** Start of Supplied passage **

Files
gh-giuseppe-trisciuoglio-de…/skills/spring-boot/spring-boot-saga-pattern/references/09-pitfalls-solutions.md
2025-11-29 18:28:30 +08:00

13 KiB

Common Pitfalls and Solutions

Pitfall 1: Lost Messages

Problem

Messages get lost due to broker failures, network issues, or consumer crashes before acknowledgment.

Solution

Use persistent messages with acknowledgments:

@Bean
public ProducerFactory<String, Object> producerFactory() {
    Map<String, Object> config = new HashMap<>();
    config.put(ProducerConfig.ACKS_CONFIG, "all");        // All replicas must acknowledge
    config.put(ProducerConfig.RETRIES_CONFIG, 3);         // Retry failed sends
    config.put(ProducerConfig.ENABLE_IDEMPOTENCE_CONFIG, true); // Prevent duplicates
    return new DefaultKafkaProducerFactory<>(config);
}

@Bean
public ConsumerFactory<String, Object> consumerFactory() {
    Map<String, Object> config = new HashMap<>();
    config.put(ConsumerConfig.ENABLE_AUTO_COMMIT_CONFIG, false); // Manual commit
    return new DefaultKafkaConsumerFactory<>(config);
}

Prevention Checklist

  • ✓ Configure producer to wait for all replicas (acks=all)
  • ✓ Enable idempotence to prevent duplicate messages
  • ✓ Use manual commit for consumers
  • ✓ Monitor message lag and broker health
  • ✓ Use transactional outbox pattern

Pitfall 2: Duplicate Processing

Problem

Same message processed multiple times due to failed acknowledgments or retries, causing side effects.

Solution

Implement idempotency with deduplication:

@Service
public class DeduplicationService {

    private final DeduplicationRepository repository;

    public boolean isDuplicate(String messageId) {
        return repository.existsById(messageId);
    }

    public void recordProcessed(String messageId) {
        DeduplicatedMessage entry = new DeduplicatedMessage(
            messageId,
            Instant.now()

** End of Supplied passage **

▶ _Problem 1_: Summarize the saga pitfalls page in two sentences.
▶ _Problem 2_: Write the next part of the saga pitfalls page, picking up right after its last line.

** Start of Given information **

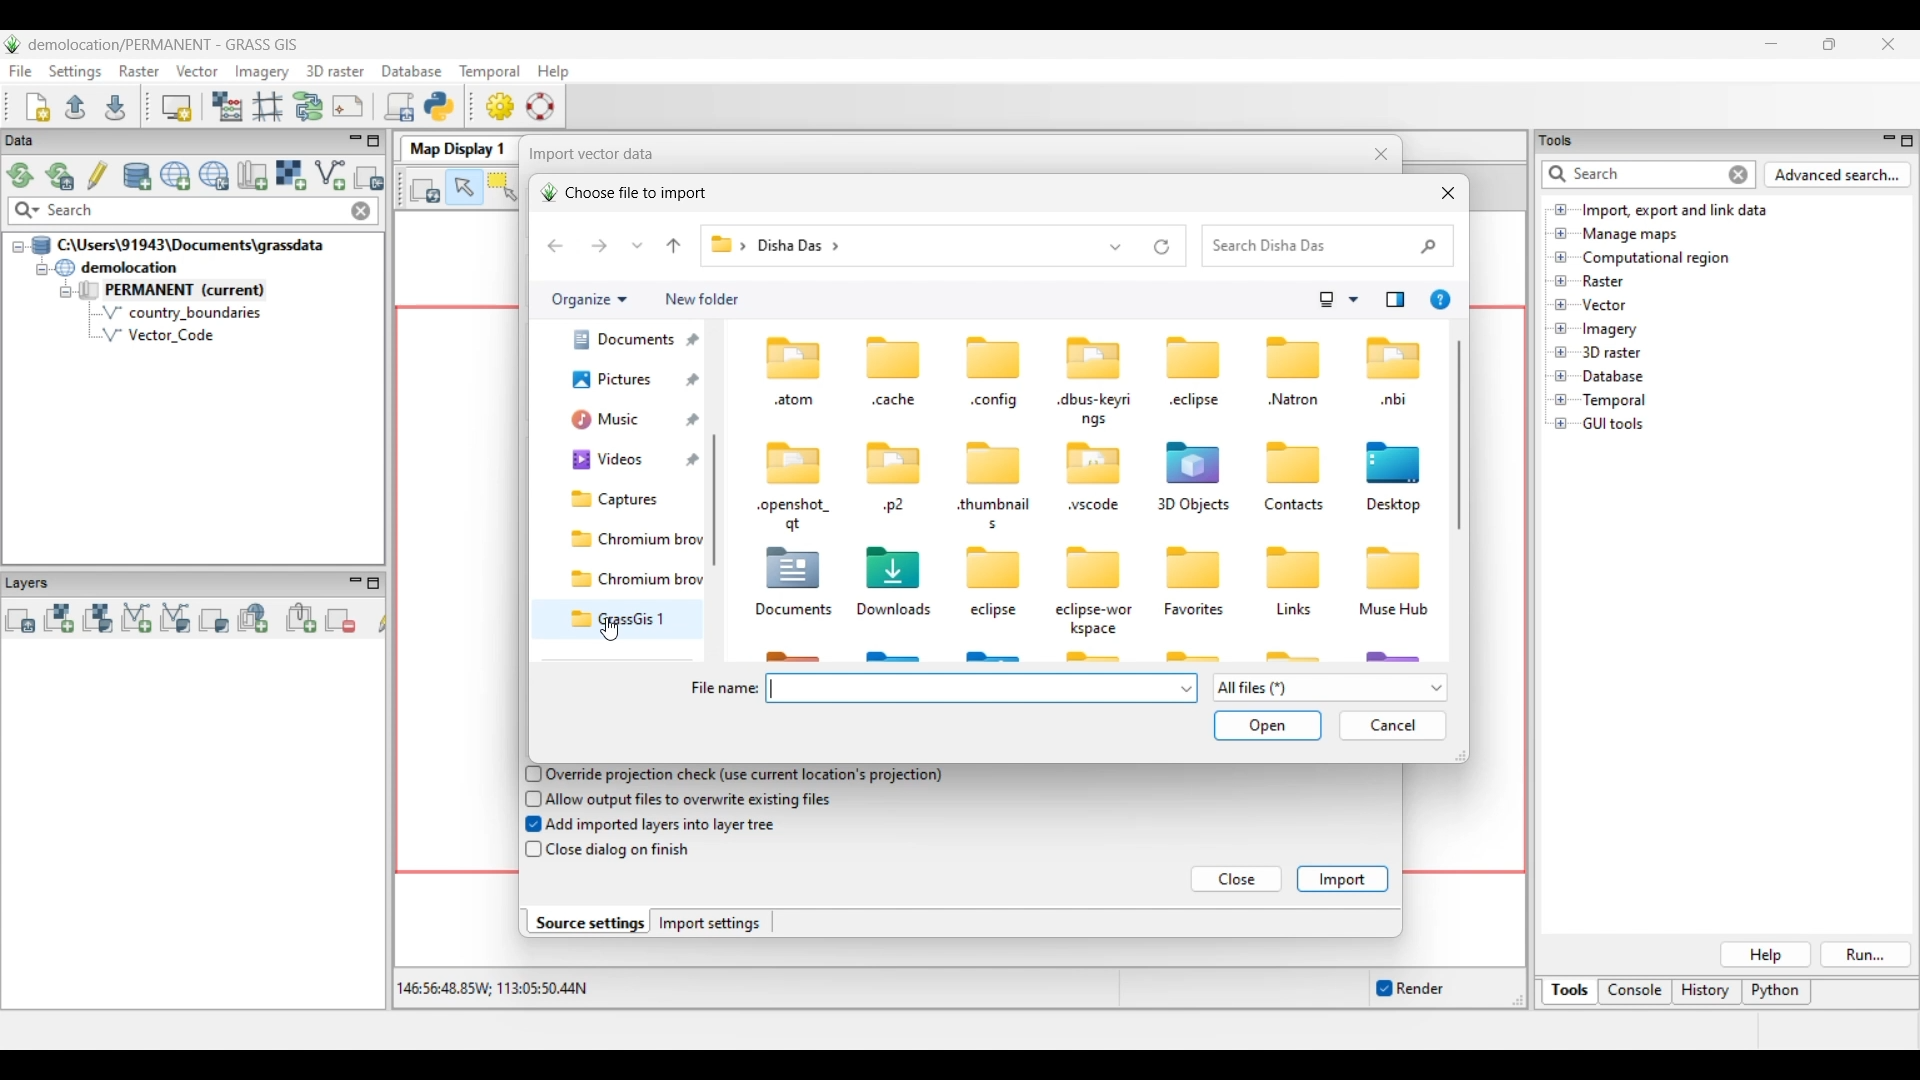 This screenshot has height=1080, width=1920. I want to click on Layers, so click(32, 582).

** End of Given information **

▶ _Right answer 1_: The saga pitfalls page describes messages being lost through broker failures, network issues, or consumer crashes before acknowledgment, and the same message being processed more than once because of failed acknowledgments or retries. Against lost messages it recommends persistent messages with acknowledgments, with producers that wait for all replicas, retry failed sends, and enable idempotence, and consumers that commit manually; against duplicate processing it recommends idempotency with deduplication.

▶ _Right answer 2_:
        );
        repository.save(entry);
    }
}

@Component
public class PaymentEventListener {

    private final DeduplicationService deduplicationService;
    private final PaymentService paymentService;

    @Bean
    public Consumer<PaymentEvent> handlePaymentEvent() {
        return event -> {
            String messageId = event.getMessageId();

            if (deduplicationService.isDuplicate(messageId)) {
                logger.info("Duplicate message ignored: {}", messageId);
                return;
            }

            paymentService.processPayment(event);
            deduplicationService.recordProcessed(messageId);
        };
    }
}

Prevention Checklist

  • ✓ Add unique message ID to all events
  • ✓ Implement deduplication cache/database
  • ✓ Make all operations idempotent
  • ✓ Use version control for entity updates
  • ✓ Test with message replay

Pitfall 3: Saga State Inconsistency

Problem

Saga state in database doesn't match actual service states, leading to orphaned or stuck sagas.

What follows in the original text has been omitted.